Docker behind SSL intercepting proxy

Situation

  • You need to build a Docker image from a repository in the Internet.
  • Your application running in the Docker container accesses an HTTPS server in the Internet.
  • You are behind intercepting SSL proxy.

The examples below are for Debian-based systems unless noted otherwise.

Background

SSL intercepting proxy requires that the application:

  1. Sends HTTPS requests to the proxy (as opposed to the target host directly)
  2. Trusts the intercepting certificate.

These two actions are configured separately:

  • For the former, one usually sets the environment variable https_proxy. HTTPS clients which read the environment are supposed to use it; others require own specific configuration.
  • For the latter, the trust can be configured either "system-wide", or on the application basis. Being behind the intercepting proxy you might want the system-wide configuration.

Pulling images

Images are pulled by the Docker daemon. The daemon is (normally) not aware of the environment of the shell you are using, so the $http_proxy in your environment, if set, will not have any effect.

$ docker pull hello-world
Using default tag: latest
Get https://registry-1.docker.io/v2/: dial tcp: lookup registry-1.docker.io on 127.0.1.1:53: no such host

We need to configure the daemon to use the proxy according to the manual in /etc/systemd/system/docker.service.d/http-proxy.conf:

[Service]
Environment="HTTPS_PROXY=https://proxy.example.com:443/" "NO_PROXY=localhost,127.0.0.1,docker-registry.somecorporation.com"

And restart the daemon:

$ sudo systemctl daemon-reload
$ sudo systemctl restart docker
$ systemctl show --property=Environment docker

Docker daemon uses the proxy, but does not yet trust the intercepting certificate:

$ docker pull hello-world
[...]
docker: error pulling image configuration: Get https://[...]: x509: certificate signed by unknown authority.

You need to obtain your intercepting proxy certificate and add it to the system storage. (Q: How to add it to docker only, without root access?):

$ sudo cp my-intercepting-cert.crt /usr/local/share/ca-certificates/
$ sudo update-ca-certificates 
Updating certificates in /etc/ssl/certs...
0 added, 0 removed; done.
Running hooks in /etc/ca-certificates/update.d...

done.
done.

Or on RedHat-based systems:

sudo cp my-intercepting-cert.crt /etc/pki/ca-trust/source/anchors/
sudo update-ca-trust extract

Now do sudo systemctl restart docker and you should be able to pull images.

Running containers

The steps above affected the daemon only. If your container needs to access the Internet behind the proxy, you want your dockerized application to be aware of it. While the build is run by the docker daemon, the daemon is not instructed to make "proxy-aware" images; in the end, you can build non-proxified images if you need to.

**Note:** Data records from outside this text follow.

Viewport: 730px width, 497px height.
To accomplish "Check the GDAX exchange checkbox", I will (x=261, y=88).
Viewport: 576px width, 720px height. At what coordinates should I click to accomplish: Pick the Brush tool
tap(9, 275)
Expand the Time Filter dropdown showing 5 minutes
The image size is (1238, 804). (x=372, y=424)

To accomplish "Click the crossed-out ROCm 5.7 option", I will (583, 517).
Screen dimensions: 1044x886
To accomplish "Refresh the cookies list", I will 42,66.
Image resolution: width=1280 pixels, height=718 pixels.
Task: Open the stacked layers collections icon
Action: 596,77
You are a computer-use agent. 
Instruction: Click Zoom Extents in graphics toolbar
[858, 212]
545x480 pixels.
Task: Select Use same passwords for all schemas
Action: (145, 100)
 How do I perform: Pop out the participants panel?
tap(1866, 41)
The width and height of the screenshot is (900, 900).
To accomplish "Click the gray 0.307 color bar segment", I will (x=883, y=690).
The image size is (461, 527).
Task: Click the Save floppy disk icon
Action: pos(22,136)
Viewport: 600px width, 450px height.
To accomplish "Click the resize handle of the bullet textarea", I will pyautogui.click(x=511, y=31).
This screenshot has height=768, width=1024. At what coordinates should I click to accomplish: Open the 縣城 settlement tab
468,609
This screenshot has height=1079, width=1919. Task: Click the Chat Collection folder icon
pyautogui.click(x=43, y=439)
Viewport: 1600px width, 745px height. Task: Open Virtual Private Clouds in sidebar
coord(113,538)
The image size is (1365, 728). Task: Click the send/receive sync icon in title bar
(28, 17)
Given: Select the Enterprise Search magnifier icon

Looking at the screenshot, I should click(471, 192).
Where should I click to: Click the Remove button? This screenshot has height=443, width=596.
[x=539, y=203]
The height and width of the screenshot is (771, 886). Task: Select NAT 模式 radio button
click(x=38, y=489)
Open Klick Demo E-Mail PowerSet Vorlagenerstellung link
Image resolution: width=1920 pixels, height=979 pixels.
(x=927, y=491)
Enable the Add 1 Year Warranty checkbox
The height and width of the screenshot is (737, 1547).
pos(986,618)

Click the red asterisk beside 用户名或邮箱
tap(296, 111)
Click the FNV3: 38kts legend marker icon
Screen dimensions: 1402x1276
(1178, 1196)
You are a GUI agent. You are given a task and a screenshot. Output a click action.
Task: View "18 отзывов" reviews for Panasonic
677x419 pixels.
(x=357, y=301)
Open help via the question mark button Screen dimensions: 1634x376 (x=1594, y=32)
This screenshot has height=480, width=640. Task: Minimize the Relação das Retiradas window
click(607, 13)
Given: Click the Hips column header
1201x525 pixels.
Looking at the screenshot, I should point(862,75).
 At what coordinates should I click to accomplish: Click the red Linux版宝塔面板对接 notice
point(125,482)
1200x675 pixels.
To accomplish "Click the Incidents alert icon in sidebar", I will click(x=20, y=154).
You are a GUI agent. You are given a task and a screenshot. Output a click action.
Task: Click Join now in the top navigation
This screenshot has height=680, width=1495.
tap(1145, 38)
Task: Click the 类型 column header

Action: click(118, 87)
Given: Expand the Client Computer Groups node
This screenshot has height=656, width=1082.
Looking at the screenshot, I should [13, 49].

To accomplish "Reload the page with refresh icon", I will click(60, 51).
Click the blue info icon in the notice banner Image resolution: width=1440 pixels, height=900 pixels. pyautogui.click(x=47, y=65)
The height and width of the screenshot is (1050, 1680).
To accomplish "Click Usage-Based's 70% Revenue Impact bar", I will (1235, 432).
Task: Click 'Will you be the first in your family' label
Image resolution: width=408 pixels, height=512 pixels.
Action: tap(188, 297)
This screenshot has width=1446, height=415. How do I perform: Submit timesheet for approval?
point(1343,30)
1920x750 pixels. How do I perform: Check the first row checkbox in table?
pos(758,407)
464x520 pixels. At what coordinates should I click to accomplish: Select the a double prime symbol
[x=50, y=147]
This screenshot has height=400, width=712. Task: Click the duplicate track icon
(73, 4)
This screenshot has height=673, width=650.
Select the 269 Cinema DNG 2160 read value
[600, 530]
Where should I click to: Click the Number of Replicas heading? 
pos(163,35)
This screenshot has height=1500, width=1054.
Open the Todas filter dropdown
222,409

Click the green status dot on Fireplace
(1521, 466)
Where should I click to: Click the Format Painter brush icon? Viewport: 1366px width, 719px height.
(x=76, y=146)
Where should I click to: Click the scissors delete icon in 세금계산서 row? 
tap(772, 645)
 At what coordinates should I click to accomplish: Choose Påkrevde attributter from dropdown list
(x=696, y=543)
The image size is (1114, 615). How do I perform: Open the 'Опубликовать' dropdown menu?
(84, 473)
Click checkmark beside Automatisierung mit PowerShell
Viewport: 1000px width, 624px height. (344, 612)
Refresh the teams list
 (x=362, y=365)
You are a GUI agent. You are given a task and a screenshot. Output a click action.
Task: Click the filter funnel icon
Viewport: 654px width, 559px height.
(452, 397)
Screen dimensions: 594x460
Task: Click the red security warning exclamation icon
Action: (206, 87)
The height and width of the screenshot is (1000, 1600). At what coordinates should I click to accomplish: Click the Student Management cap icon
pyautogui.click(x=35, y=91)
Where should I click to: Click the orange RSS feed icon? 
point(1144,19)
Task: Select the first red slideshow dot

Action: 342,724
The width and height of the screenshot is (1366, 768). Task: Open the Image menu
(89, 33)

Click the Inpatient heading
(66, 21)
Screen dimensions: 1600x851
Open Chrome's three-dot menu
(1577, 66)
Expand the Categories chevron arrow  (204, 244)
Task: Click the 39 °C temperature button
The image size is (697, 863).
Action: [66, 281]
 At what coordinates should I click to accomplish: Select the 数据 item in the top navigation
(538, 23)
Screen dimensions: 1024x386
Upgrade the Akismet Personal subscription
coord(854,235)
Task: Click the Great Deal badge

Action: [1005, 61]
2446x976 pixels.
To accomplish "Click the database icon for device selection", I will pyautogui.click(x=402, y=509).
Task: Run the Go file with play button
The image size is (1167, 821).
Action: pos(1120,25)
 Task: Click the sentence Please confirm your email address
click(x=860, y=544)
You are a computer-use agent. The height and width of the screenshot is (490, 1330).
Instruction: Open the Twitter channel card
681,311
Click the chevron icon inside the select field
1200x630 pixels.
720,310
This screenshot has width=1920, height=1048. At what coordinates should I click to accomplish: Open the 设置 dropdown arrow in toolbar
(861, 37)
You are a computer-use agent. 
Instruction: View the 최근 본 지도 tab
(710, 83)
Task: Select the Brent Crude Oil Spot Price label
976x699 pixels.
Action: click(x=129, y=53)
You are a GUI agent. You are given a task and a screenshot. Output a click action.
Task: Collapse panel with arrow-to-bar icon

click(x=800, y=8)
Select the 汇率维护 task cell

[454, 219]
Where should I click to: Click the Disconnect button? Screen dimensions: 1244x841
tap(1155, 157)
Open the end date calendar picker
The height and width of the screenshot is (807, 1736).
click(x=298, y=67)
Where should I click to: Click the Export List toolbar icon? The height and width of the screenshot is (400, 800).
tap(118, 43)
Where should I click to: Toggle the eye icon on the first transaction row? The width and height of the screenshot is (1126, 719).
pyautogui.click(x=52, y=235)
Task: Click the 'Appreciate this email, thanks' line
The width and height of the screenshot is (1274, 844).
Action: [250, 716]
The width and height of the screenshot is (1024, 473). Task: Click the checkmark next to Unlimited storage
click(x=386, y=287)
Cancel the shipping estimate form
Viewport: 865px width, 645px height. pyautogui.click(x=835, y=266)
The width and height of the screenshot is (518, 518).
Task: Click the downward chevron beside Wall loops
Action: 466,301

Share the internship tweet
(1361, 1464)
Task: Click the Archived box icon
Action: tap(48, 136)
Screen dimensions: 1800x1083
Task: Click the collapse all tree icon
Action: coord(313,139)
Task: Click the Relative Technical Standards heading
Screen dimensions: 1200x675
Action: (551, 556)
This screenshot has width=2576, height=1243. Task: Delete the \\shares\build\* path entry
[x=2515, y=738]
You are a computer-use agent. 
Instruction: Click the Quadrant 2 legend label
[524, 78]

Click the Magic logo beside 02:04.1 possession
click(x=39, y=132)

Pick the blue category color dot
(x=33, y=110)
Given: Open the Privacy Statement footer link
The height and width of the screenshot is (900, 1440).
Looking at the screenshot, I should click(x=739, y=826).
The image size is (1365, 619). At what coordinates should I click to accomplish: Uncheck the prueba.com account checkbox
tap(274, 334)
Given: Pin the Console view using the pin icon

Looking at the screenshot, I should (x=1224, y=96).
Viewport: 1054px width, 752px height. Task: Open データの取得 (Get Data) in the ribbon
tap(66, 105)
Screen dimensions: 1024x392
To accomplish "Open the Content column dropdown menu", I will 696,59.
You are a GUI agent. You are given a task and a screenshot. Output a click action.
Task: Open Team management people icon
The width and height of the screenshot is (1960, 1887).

Docker documentation describes three ways to pass environment variables to the image.

  • In Dockerfile:
ENV http_proxy proxy.example.com:80
ENV https_proxy proxy.example.com:443
  • In the build command line:
docker build -t my-proxified-image \
            --build-arg http_proxy="http://proxy.example.com:80" \
            --build-arg https_proxy="https://proxy.example.com:443" \
            .
  • Configuring the Docker client (since Docker 17.07):

Add the snip to ~/.docker/config.json in the user's home directory:

{
 "proxies":
 {
   "default":
   {
     "httpsProxy": "http://127.0.0.1:80",
     "noProxy": "*.test.example.com,.example2.com"
   }
 }
}

Your image can contain programs which require proxy to operate, but obtain it from somewhere else than the environment. Configuration for such programs must be provided on the individual basis.

  • Example: if you want to be able to install software with "apt" in your Debian-based image:
RUN echo \
  'Acquire::http::proxy "http://proxy.example.com:80/";\n\
   Acquire::https::proxy "https://proxy.example.com:443/";'\
   > /etc/apt/apt.conf.d/00proxy.conf

Note: the application in the container needs to be able to resolve the given proxy domain name. A restrictive environment behind SSL proxy may not provide you with a general DNS access, in which case you'd have to use the IP address of the proxy.

Again, for SSL interception, in addition to the proxy itself the intercepting certificate must be configured as trusted. A snippet from Dockerfile for a "system-wide" configuration in a Debian-based system:

ADD dir-containing-intercepting-cert /usr/local/share/ca-certificates
RUN update-ca-certificates

At the runtime

The environment variable can be passed individually per container:

$ docker run -e "https_proxy=http://proxy.example.com:80" my-image

Afterword

SSL intercepting proxies reduce the connection security in many cases. Additionally to that, an application which performs certificate check but is not configured to trust the intercepting certificate will show a security warning (or just silently fail); as not every user is capable of properly configuring the trust in every case - in the end, users just need the application to work - many will ignore the warning and/or "set the insecure mode" if possible. In this way, the SSL intercepting proxy teaches to ignore security warnings, exactly rendering users vulnerable to attacks.